Low-Temperature Sterilization Technologies

Ethylene oxide (ETO) has been widely used as a low-temperature sterilant since the 1950s. It has been the most commonly used process for sterilizing temperature- and moisture-sensitive medical devices and supplies in healthcare institutions in the United States. Two types of ETO sterilizers are available, mixed gas and 100% ETO. Until 1995, ethylene oxide sterilizers combined ETO with a chloroflourocarbon (CFC) stabilizing agent, most commonly in a ratio of 12% ETO mixed with 88% CFC (referred to as 12/88 ETO).

For several reasons, healthcare personnel have been exploring the use of new low-temperature sterilization technologies.^{825, 851} First, CFCs were phased out in December 1995 under provisions of the Clean Air Act.⁸⁵² CFCs were classified as a Class I substance under the Clean Air Act because of scientific evidence linking them to destruction of the earth’s ozone layer.
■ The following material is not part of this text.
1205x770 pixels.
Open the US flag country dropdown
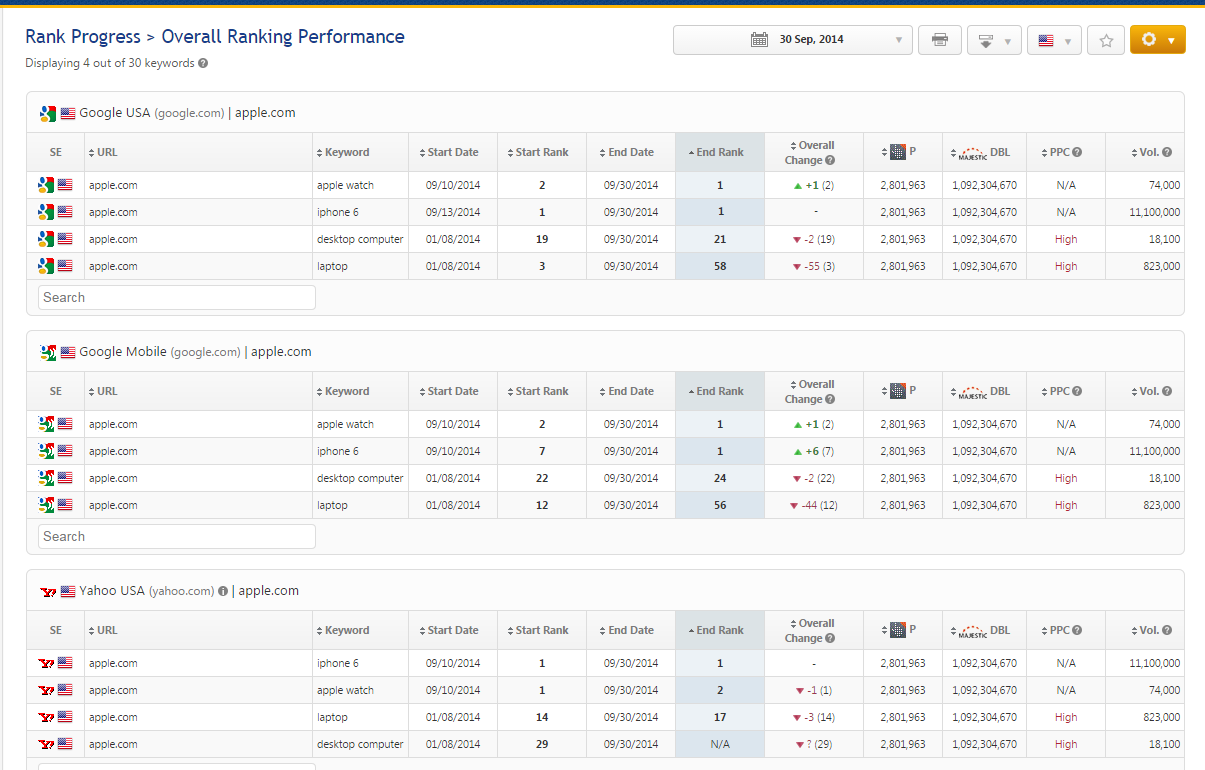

Second, some states (e.g., California, New York, Michigan) require the use of ETO abatement technology to reduce the amount of ETO being released into ambient air from 90 to 99.9% depending on the state. Third, OSHA regulates the acceptable vapor levels of ETO (i.e., 1 ppm averaged over 8 hours) due to concerns that ETO exposure represents an occupational hazard³¹⁸. These constraints have led to the development of alternative technologies for low-temperature sterilization in the healthcare setting.

Alternative technologies to ETO with chlorofluorocarbon that are currently available and cleared by the FDA for medical equipment include 100% ETO; ETO with a different stabilizing gas, such as carbon dioxide or hydrochlorofluorocarbons (HCFC); immersion in peracetic acid; hydrogen peroxide gas plasma; and ozone. Technologies under development for use in healthcare facilities, but not cleared by the FDA, include vaporized hydrogen peroxide, vapor phase peracetic acid, gaseous chlorine dioxide, ionizing radiation, or pulsed light.^{400, 758, 853} However, there is no guarantee that these new sterilization technologies will receive FDA clearance for use in healthcare facilities.

These new technologies should be compared against the characteristics of an ideal low-temperature (<60°C) sterilant (Table 9).⁸⁵¹ While it is apparent that all technologies will have limitations (Table 9), understanding the limitations imposed by restrictive device designs (e.g., long, narrow lumens) is critical for proper application of new sterilization technology.⁸⁵⁴ For example, the development of increasingly small and complex endoscopes presents a difficult challenge for current sterilization processes. This occurs because microorganisms must be in direct contact with the sterilant for inactivation to occur. Several peer-reviewed scientific publications have data demonstrating concerns about the efficacy of several of the low-temperature sterilization processes (i.e., gas plasma, vaporized hydrogen peroxide, ETO, peracetic acid), particularly when the test organisms are challenged in the presence of serum and salt and a narrow lumen vehicle.^{469, 721, 825, 855, 856} Factors shown to affect the efficacy of sterilization are shown in Table 10.